Status: Complete. Implementation preserves existing selector via DeepCopy() and merges selector labels into pod template labels. Test TestEnsureDeploymentPreservesSelectorAndMatchesTemplate verifies this behavior.

3) Multi-replica placement guarantees ✅

  • Ensure the replica spreading behavior is deterministic when spec.serverless.minReplicas > 1:
    • pod anti-affinity (required) keyed on the stable selector labels
    • topology spread constraints (preferred) keyed on stable selector labels
  • Add one focused unit test verifying that a multi-replica model includes spreading constraints.

Acceptance

  • Two replicas of a model land on distinct nodes when possible (and don't co-locate unless the cluster forces it).

Primary files

  • controllers/model_controller.go

Status: Complete. Implementation includes PodAntiAffinity (required) and TopologySpreadConstraints (preferred) when desiredReplicas > 1. Test TestEnsureDeploymentMultiReplicaIncludesSpreadingConstraints verifies this behavior.

4) NVIDIA runtime requirements: codify + document ✅

  • Ensure NVIDIA GPU workloads consistently set runtimeClassName: nvidia (already implemented; keep it locked in).
  • Add operator-facing documentation:
    • why it's required
    • how to verify (/dev/nvidia* presence)
    • what failure looks like (e.g., torch.cuda.is_available() == false)

Acceptance

  • NVIDIA model pods reliably see CUDA devices when requesting nvidia.com/gpu.

Primary files

  • controllers/model_controller.go
  • docs/user/operations.md (or docs/dev/backends.md)

Status: Complete. Implementation sets runtimeClassName: nvidia for NVIDIA GPU workloads (model_controller.go:660-668).
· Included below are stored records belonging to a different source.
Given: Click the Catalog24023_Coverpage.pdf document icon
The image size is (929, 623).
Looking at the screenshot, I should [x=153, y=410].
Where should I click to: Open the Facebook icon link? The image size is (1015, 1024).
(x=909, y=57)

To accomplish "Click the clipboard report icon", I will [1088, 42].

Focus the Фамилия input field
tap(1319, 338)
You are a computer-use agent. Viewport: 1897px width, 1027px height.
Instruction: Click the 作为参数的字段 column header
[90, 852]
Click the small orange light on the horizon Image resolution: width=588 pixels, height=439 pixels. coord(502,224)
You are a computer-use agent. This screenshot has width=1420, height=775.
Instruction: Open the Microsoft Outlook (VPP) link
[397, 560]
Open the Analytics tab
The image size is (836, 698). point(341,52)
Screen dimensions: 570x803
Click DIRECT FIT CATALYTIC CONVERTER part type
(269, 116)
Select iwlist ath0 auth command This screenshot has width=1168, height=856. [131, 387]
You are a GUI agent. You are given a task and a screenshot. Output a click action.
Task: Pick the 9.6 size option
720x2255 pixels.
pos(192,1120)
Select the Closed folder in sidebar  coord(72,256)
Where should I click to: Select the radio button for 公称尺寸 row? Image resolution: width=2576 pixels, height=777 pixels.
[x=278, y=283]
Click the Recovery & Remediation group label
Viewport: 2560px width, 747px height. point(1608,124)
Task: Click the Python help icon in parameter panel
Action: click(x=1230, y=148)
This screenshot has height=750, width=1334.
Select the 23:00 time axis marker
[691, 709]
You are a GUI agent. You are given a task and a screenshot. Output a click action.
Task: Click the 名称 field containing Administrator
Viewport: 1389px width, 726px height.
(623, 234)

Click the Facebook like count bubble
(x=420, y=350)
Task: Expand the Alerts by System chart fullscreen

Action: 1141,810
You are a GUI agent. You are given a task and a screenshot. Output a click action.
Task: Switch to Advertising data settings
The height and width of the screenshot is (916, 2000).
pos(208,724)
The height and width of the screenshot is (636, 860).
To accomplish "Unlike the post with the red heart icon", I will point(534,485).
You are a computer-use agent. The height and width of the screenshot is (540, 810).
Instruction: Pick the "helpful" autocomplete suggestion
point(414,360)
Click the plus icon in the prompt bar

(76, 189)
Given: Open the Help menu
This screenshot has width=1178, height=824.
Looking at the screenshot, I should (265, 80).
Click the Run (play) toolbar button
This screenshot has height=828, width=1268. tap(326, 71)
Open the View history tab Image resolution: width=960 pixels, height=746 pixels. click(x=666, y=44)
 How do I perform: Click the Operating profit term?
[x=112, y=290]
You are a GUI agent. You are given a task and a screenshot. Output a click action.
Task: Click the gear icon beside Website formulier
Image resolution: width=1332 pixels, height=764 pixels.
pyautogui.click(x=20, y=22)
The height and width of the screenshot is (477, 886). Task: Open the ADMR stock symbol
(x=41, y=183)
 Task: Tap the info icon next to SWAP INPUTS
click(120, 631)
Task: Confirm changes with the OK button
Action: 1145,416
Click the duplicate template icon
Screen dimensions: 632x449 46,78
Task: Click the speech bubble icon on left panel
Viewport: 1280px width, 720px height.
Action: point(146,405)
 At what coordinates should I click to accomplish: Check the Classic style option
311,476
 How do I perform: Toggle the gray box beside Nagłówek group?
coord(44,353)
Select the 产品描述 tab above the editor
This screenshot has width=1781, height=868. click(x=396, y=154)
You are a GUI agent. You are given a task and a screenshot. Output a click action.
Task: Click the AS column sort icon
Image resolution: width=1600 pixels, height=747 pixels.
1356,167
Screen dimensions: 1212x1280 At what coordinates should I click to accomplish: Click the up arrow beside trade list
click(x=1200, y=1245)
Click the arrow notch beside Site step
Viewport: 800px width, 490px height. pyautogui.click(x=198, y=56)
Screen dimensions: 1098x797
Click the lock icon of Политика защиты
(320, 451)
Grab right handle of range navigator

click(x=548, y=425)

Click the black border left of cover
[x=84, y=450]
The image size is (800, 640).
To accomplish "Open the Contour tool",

Added comprehensive documentation in docs/user/operations.md covering requirements, verification steps, and common failure symptoms.

5) Status clarity: expose actionable conditions ✅

Add/normalize Model.status conditions so operators can answer:

  • "No matching nodes" (selector mismatch, GPU vendor ambiguity).
  • "Cache not ready" (prefetch/check Job failed).
  • "Waiting for activation" vs "Starting backend" vs "Ready".
  • "Preempted" (shared GPU group scheduling).

Acceptance

  • kubectl get model -o yaml shows a human-readable reason for non-ready states without digging through logs.

Primary files

  • api/v1alpha2/model_types.go
  • controllers/model_controller.go

Status: Complete. Added condition type ConditionModelSchedulable and comprehensive reason constants (ReasonNoMatchingNodes, ReasonAmbiguousGPUVendor, ReasonBackendUnsupported, ReasonCacheNotReady, ReasonWaitingForActivation, ReasonStartingBackend, ReasonBackendReady, ReasonPreempted). Controller now sets:

  • Schedulable condition during GPU detection (true/false with appropriate reason)
  • Cached condition based on cache status
  • Ready condition based on deployment state and phase Test TestSetModelCondition verifies the condition-setting behavior.

6) Image pinning guidance (docs + optional defaults) ✅

  • Document best practices:
    • pin critical runtime images by digest when mutable tags are used with IfNotPresent
    • where to configure default backend images (controller env)

Acceptance

  • Docs include a short "avoid stale node caches" section with recommended patterns.

Primary files

  • docs/CONFIGURATION.md
  • docs/dev/release.md

Status: Complete. Added comprehensive "Image Pinning Best Practices" section to docs/CONFIGURATION.md covering:

  • Why image pinning matters (stale node caches with IfNotPresent)
  • Recommended patterns (digest pinning for production, versioned tags with Always for dev)
  • How to force re-pull on all nodes
  • Configuring default images via controller env vars
  • Per-model image override in spec

Tracking

  • This checklist is the source-of-truth for Phase 1 items.
  • When a PR lands, add a checkbox + link to the PR/commit in this doc.